Changes in tax plan won’t cripple giving, poll says

Despite uproar over President Barack Obama’s plan to reduce charitable tax deductions for upper-income Americans, more than half of wealthy donors say they would maintain their current giving levels even if they received no deductions, says a poll by Bank of America and the Center on Philanthropy at Indiana University, The Wall Street Journal reported March 4 (see deduction story). Only one in 10 upper-income donors say they would halt contributions altogether if deductions were nixed.

College endowments drop 24 percent in six months

U.S. colleges and universities lost, on average, nearly a quarter of the value of their endowments between July and December 2008, says a report by the Commonfund Institute, Reuters reported March 5 (see endowment story). The economic slump dealt the biggest blow to smaller schools with endowments of $10 million or less, which lost an average of 30.2 percent of their endowments’ worth. The losses have sent schools on a mad dash to cut staff, academic programs and construction projects.

Guidelines released for arts groups seeking stimulus money

The National Endowment for the Arts has released guidelines for arts groups seeking their share of the $50 million allotted to the arts in President Barack Obama’s economic-stimulus bill, The New York Times reported March 3 (see arts story). One-time grants must be used to fund positions that have been axed or endangered by the deteriorating economy, the guidelines say. U.S. arts groups have been especially hard-hit financially, with more than four in 10 reporting dwindling resources, Bloomberg reported March 4.

President of Catholic charity resigns after shake-up

Thomas Mulhearn, president of Catholic Charities, stepped down this week in the face of what the St. Louis Archdiocese characterized as an impasse in a dispute over fundraising strategy, The St. Louis Post-Dispatch reported March 5. The archdiocese claimed that the charity, the largest private provider of social services in Missouri, was drifting too far away from the desires of church leaders. The vice president of the charity, as well as at least two board members, quit when the archdiocese announced changes in fundraising strategy in October 2008.

In Brief:

* The embattled American Red Cross of Central Florida is launching a $2 million fund drive to offset a 44 percent drop in funding over the last several years, News 13 of Central Florida reported March 4.

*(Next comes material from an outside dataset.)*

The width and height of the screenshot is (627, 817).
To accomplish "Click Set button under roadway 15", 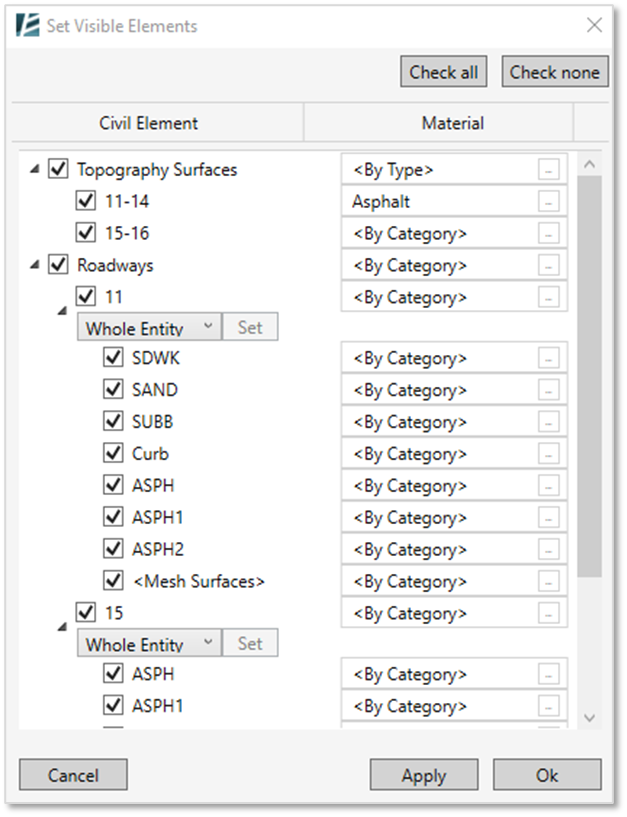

* The endowment of the West Virginia University Foundation, the school’s fundraising arm, dropped $100 million, or 23.5 percent, during the first half of the current fiscal year, WAJR-AM Radio News reported March 4.

* As the financial crisis wreaks havoc worldwide, 48 philanthropists have stepped forward to address growing needs, Forbes Magazine reported March 4.

* The tremendous gains achieved in the last several decades by investment managers at elite U.S. universities could not have taken place without equally tremendous risk, says Andrew Rosenfield, senior lecturer in law at the University of Chicago and CEO of Guggenheim Investment Advisors, in an opinion column in Forbes Magazine March 5.